THE PROBLEM
Please replace "computer-use agent" with "desktop agent" everywhere it occurs in the data below, and leave everything else unchanged.
#### AVAILABLE DATA ####
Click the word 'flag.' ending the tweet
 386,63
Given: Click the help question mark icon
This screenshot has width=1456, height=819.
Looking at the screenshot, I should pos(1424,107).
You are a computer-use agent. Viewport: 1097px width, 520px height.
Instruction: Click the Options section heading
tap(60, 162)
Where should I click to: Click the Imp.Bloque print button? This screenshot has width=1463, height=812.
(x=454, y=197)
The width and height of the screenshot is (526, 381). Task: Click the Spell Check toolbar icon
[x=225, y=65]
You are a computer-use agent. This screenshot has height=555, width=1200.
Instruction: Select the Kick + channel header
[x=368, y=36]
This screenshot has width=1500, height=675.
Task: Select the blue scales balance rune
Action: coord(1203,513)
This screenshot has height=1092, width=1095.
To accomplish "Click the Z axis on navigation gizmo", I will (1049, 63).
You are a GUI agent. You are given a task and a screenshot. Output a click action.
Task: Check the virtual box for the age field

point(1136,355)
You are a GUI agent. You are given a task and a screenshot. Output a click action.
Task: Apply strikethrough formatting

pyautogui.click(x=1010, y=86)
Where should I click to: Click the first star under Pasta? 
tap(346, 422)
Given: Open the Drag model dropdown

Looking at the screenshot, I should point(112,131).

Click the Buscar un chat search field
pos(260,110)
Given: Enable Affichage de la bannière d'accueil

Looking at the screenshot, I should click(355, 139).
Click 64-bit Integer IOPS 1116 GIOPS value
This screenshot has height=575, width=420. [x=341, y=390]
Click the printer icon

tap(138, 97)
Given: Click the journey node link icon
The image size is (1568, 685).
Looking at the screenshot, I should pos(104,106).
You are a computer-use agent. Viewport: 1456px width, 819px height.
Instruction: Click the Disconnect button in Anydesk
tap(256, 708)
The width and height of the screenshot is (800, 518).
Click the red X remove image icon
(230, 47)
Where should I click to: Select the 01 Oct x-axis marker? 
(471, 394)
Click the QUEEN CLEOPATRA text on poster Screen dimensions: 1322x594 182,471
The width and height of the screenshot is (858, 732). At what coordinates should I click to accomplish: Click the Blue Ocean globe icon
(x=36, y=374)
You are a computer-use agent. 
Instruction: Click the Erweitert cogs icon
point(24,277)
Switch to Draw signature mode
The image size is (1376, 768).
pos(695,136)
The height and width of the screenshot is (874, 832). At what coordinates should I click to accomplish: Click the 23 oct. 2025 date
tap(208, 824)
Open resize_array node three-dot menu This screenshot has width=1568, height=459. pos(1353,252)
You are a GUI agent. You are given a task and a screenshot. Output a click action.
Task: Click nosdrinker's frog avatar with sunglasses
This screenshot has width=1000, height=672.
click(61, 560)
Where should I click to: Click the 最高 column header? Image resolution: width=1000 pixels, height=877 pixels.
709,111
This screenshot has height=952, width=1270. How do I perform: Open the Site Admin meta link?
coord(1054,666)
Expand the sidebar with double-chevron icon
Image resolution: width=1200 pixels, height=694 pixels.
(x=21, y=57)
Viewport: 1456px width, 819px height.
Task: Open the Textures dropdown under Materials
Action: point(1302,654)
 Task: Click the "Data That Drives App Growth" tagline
####
RESPONSE
Click the word 'flag.' ending the tweet
 386,63
Given: Click the help question mark icon
This screenshot has width=1456, height=819.
Looking at the screenshot, I should pos(1424,107).
You are a desktop agent. Viewport: 1097px width, 520px height.
Instruction: Click the Options section heading
tap(60, 162)
Where should I click to: Click the Imp.Bloque print button? This screenshot has width=1463, height=812.
(x=454, y=197)
The width and height of the screenshot is (526, 381). Task: Click the Spell Check toolbar icon
[x=225, y=65]
You are a desktop agent. This screenshot has height=555, width=1200.
Instruction: Select the Kick + channel header
[x=368, y=36]
This screenshot has width=1500, height=675.
Task: Select the blue scales balance rune
Action: coord(1203,513)
This screenshot has height=1092, width=1095.
To accomplish "Click the Z axis on navigation gizmo", I will (1049, 63).
You are a GUI agent. You are given a task and a screenshot. Output a click action.
Task: Check the virtual box for the age field

point(1136,355)
You are a GUI agent. You are given a task and a screenshot. Output a click action.
Task: Apply strikethrough formatting

pyautogui.click(x=1010, y=86)
Where should I click to: Click the first star under Pasta? 
tap(346, 422)
Given: Open the Drag model dropdown

Looking at the screenshot, I should point(112,131).

Click the Buscar un chat search field
pos(260,110)
Given: Enable Affichage de la bannière d'accueil

Looking at the screenshot, I should click(355, 139).
Click 64-bit Integer IOPS 1116 GIOPS value
This screenshot has height=575, width=420. [x=341, y=390]
Click the printer icon

tap(138, 97)
Given: Click the journey node link icon
The image size is (1568, 685).
Looking at the screenshot, I should pos(104,106).
You are a desktop agent. Viewport: 1456px width, 819px height.
Instruction: Click the Disconnect button in Anydesk
tap(256, 708)
The width and height of the screenshot is (800, 518).
Click the red X remove image icon
(230, 47)
Where should I click to: Select the 01 Oct x-axis marker? 
(471, 394)
Click the QUEEN CLEOPATRA text on poster Screen dimensions: 1322x594 182,471
The width and height of the screenshot is (858, 732). At what coordinates should I click to accomplish: Click the Blue Ocean globe icon
(x=36, y=374)
You are a desktop agent. 
Instruction: Click the Erweitert cogs icon
point(24,277)
Switch to Draw signature mode
The image size is (1376, 768).
pos(695,136)
The height and width of the screenshot is (874, 832). At what coordinates should I click to accomplish: Click the 23 oct. 2025 date
tap(208, 824)
Open resize_array node three-dot menu This screenshot has width=1568, height=459. pos(1353,252)
You are a GUI agent. You are given a task and a screenshot. Output a click action.
Task: Click nosdrinker's frog avatar with sunglasses
This screenshot has width=1000, height=672.
click(61, 560)
Where should I click to: Click the 最高 column header? Image resolution: width=1000 pixels, height=877 pixels.
709,111
This screenshot has height=952, width=1270. How do I perform: Open the Site Admin meta link?
coord(1054,666)
Expand the sidebar with double-chevron icon
Image resolution: width=1200 pixels, height=694 pixels.
(x=21, y=57)
Viewport: 1456px width, 819px height.
Task: Open the Textures dropdown under Materials
Action: point(1302,654)
 Task: Click the "Data That Drives App Growth" tagline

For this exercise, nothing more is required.